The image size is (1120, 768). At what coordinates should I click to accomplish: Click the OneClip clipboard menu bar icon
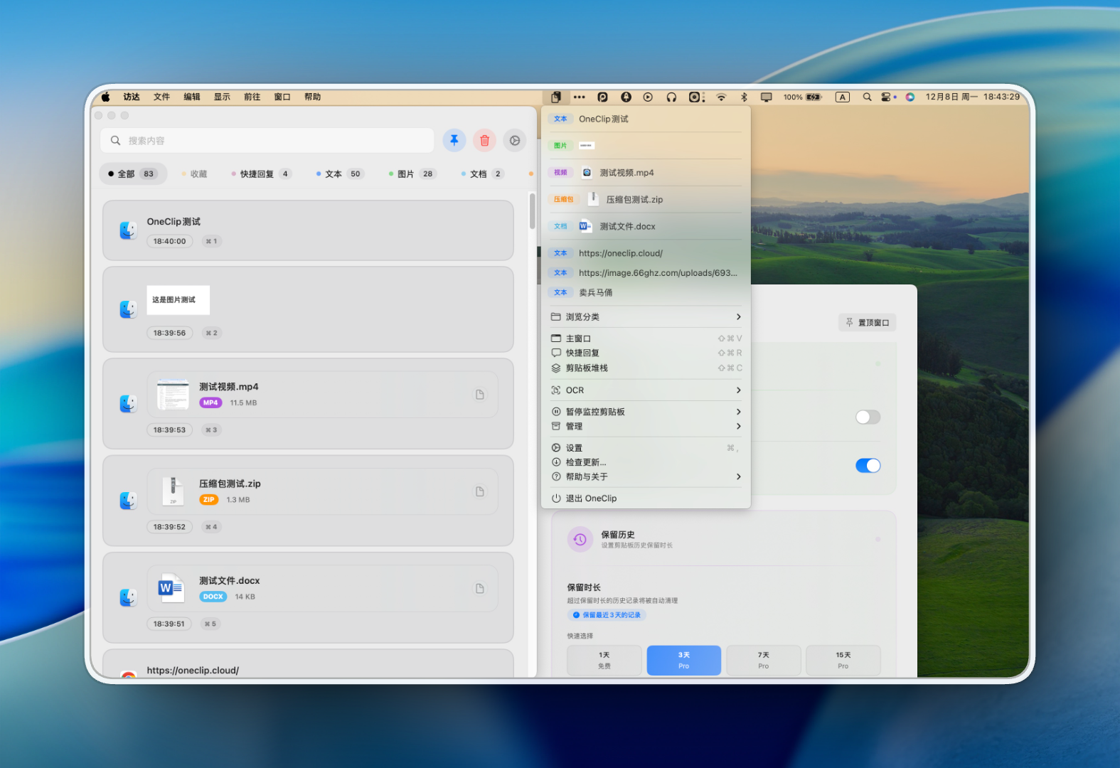coord(556,97)
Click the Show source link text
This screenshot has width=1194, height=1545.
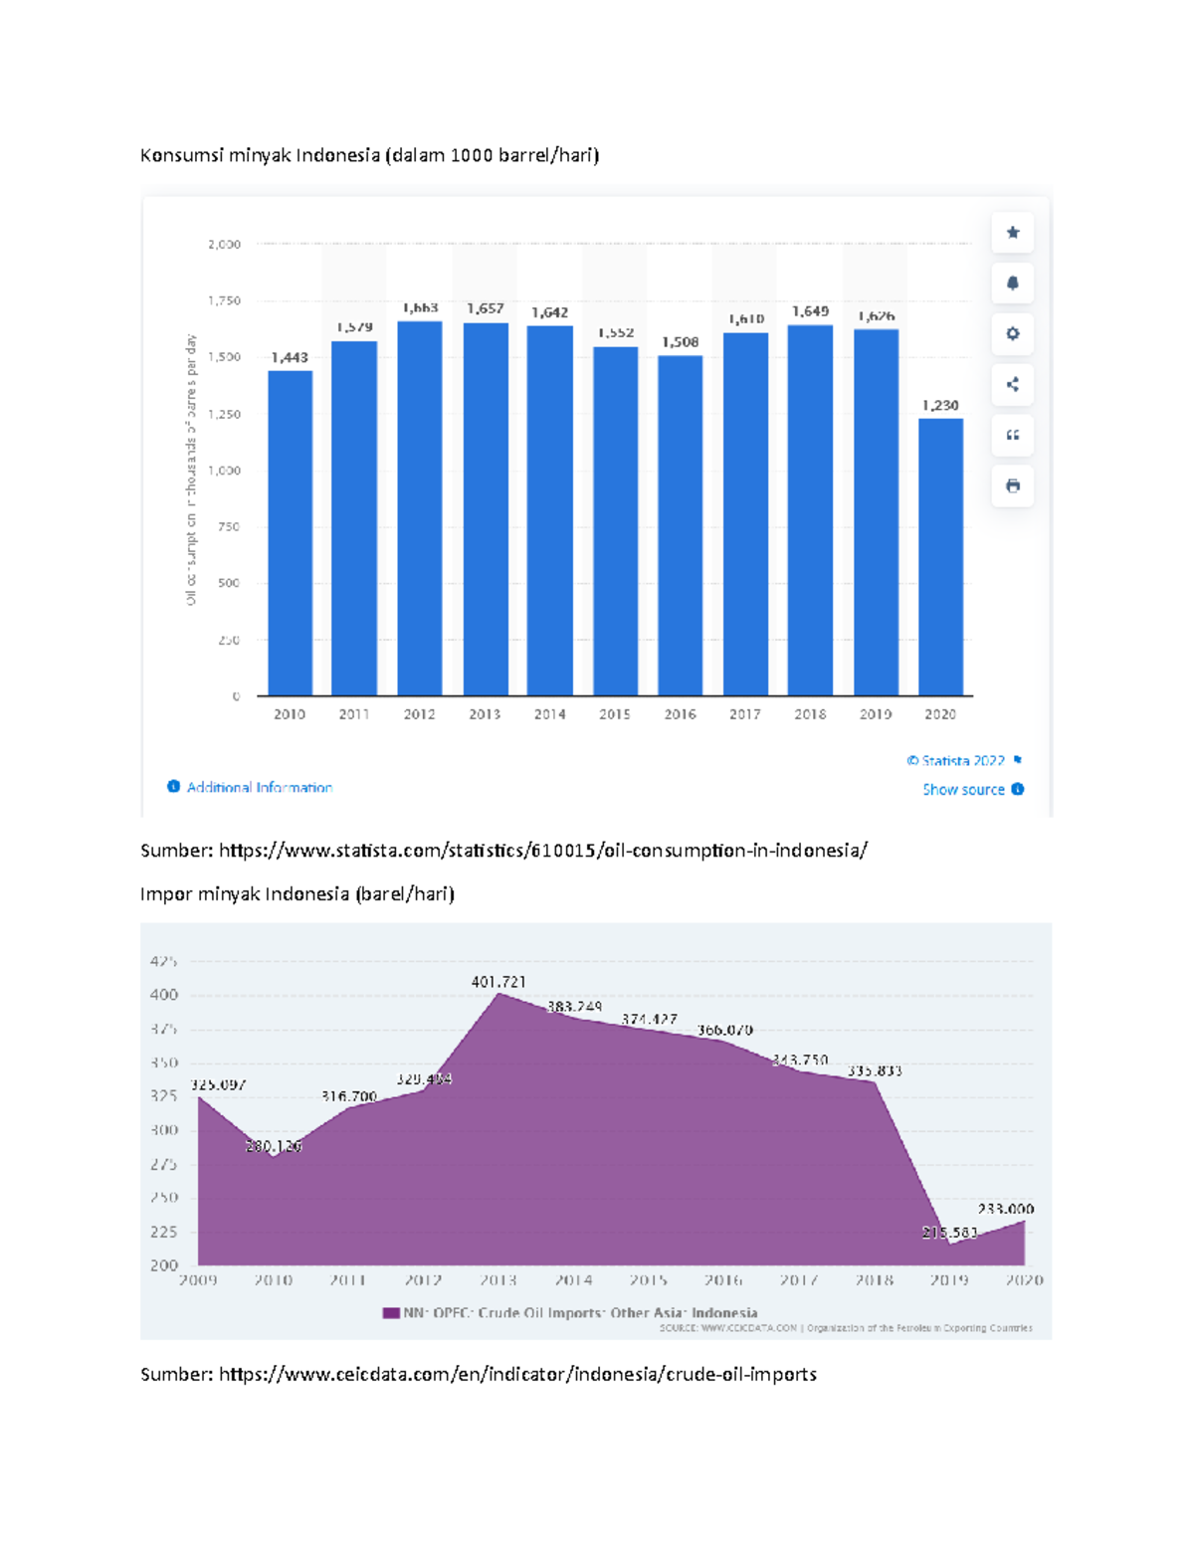pyautogui.click(x=962, y=789)
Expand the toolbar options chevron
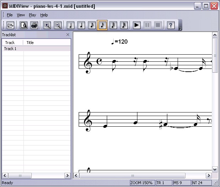This screenshot has height=187, width=220. coord(180,29)
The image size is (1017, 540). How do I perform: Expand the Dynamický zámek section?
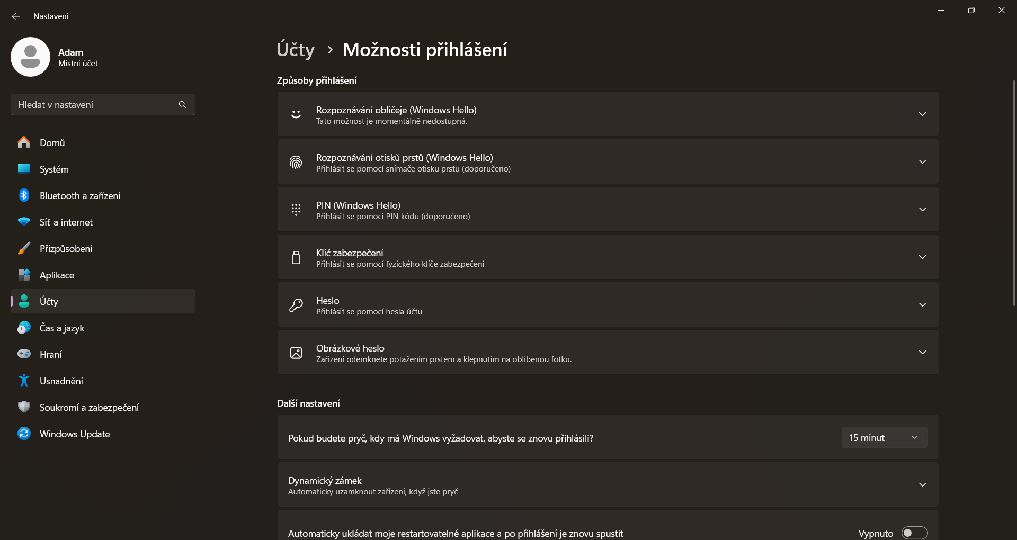tap(923, 484)
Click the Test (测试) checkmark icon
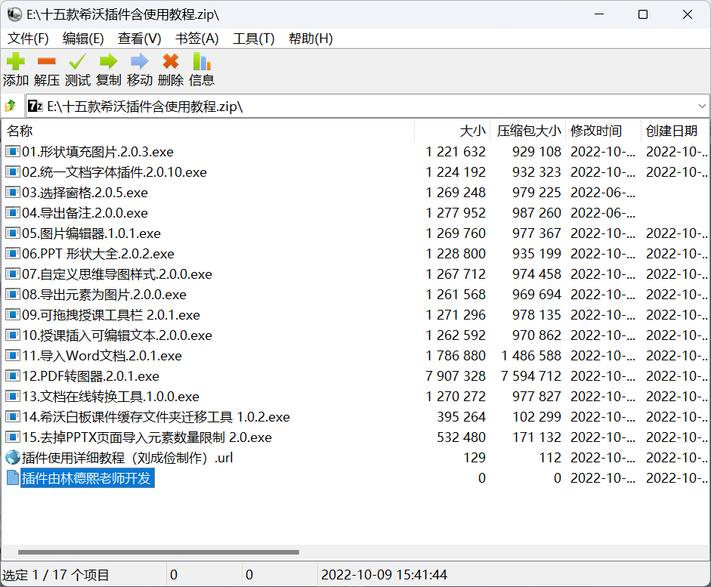711x587 pixels. click(x=77, y=63)
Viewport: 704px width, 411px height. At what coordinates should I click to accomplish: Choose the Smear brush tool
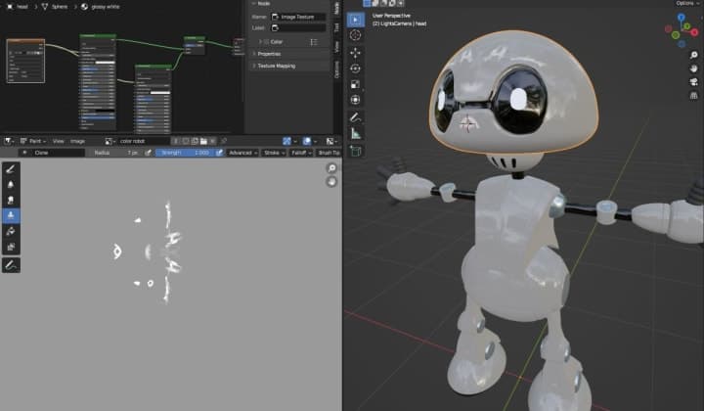(x=11, y=200)
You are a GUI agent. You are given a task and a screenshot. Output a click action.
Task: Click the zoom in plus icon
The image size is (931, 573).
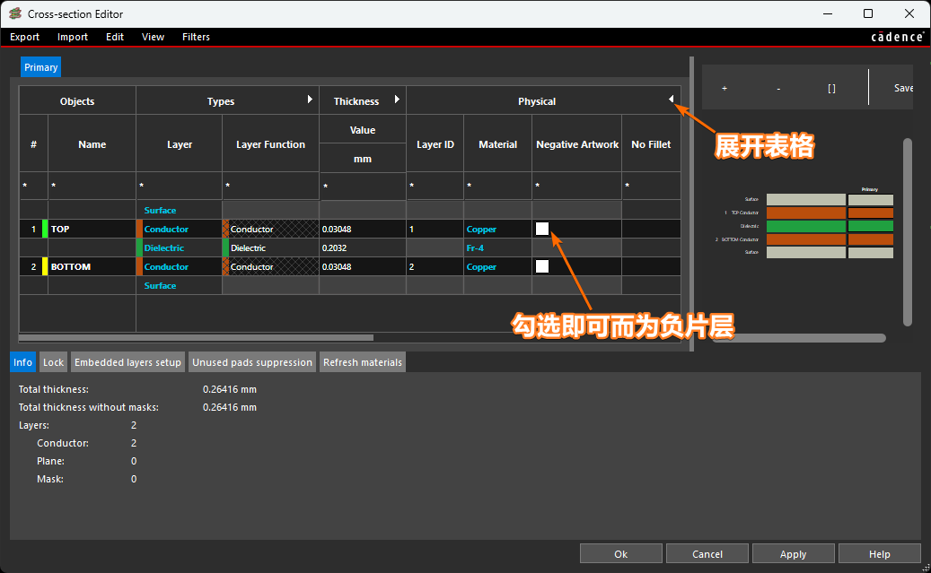(x=725, y=89)
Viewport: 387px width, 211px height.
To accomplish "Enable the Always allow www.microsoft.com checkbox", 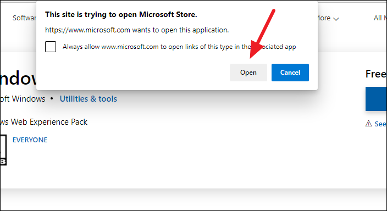I will point(51,47).
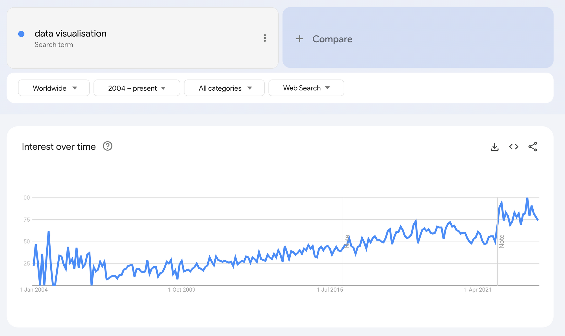Viewport: 565px width, 336px height.
Task: Open the Worldwide region dropdown
Action: (x=54, y=88)
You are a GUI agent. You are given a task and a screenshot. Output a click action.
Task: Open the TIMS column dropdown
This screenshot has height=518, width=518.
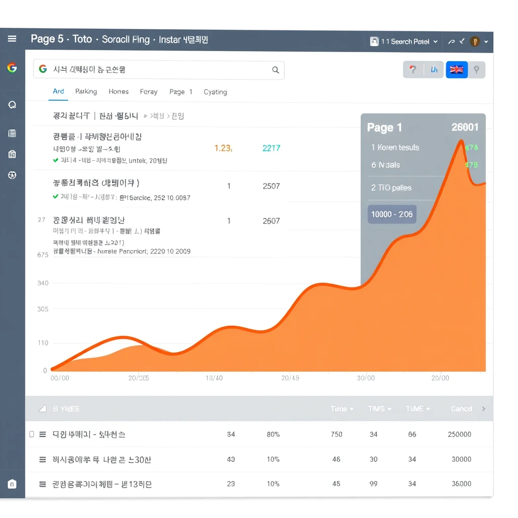click(x=379, y=409)
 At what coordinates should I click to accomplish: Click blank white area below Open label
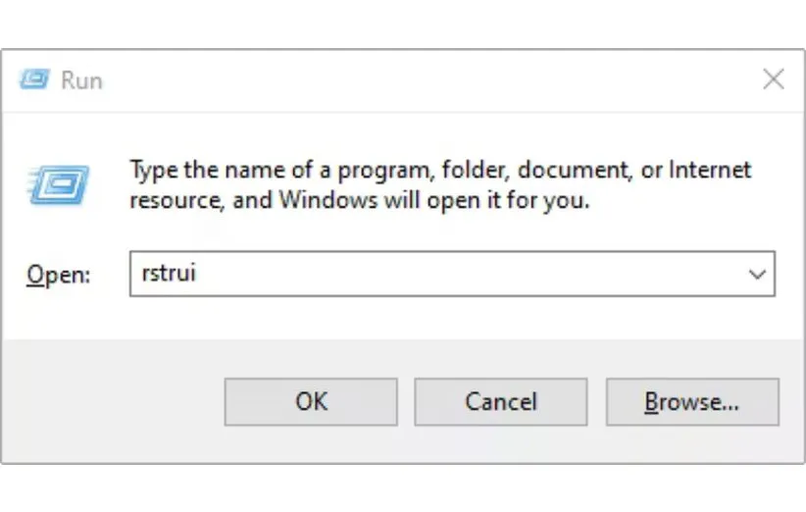click(x=59, y=316)
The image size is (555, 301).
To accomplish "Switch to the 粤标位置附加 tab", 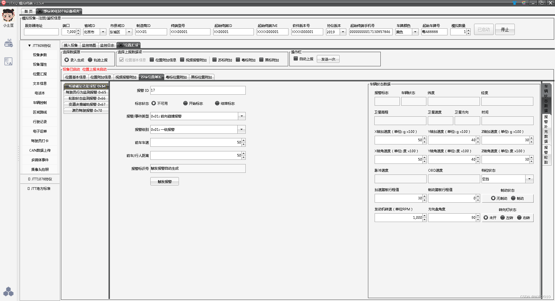I will 177,77.
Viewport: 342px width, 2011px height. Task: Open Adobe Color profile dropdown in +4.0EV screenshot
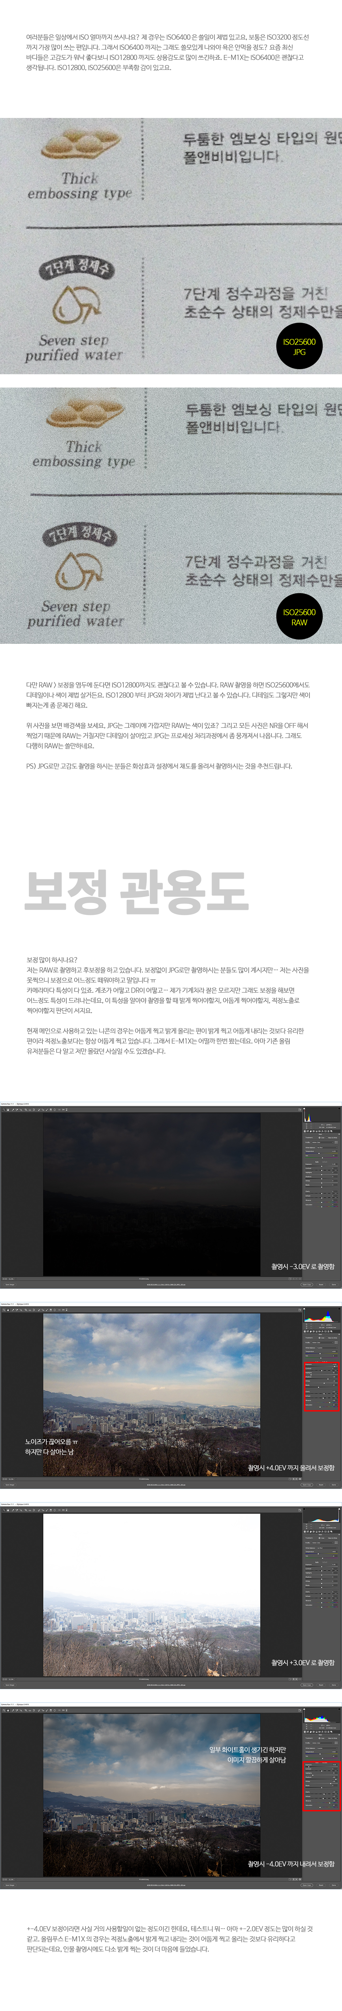click(322, 1342)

------------------------

Copy out every line in the entries above that contains the word "Open".

Task: Open the Worldwide region dropdown
Task: Open the TIMS column dropdown
 At what coordinates should I click to accomplish: Click blank white area below Open label
Viewport: 342px width, 2011px height. Task: Open Adobe Color profile dropdown in +4.0EV screenshot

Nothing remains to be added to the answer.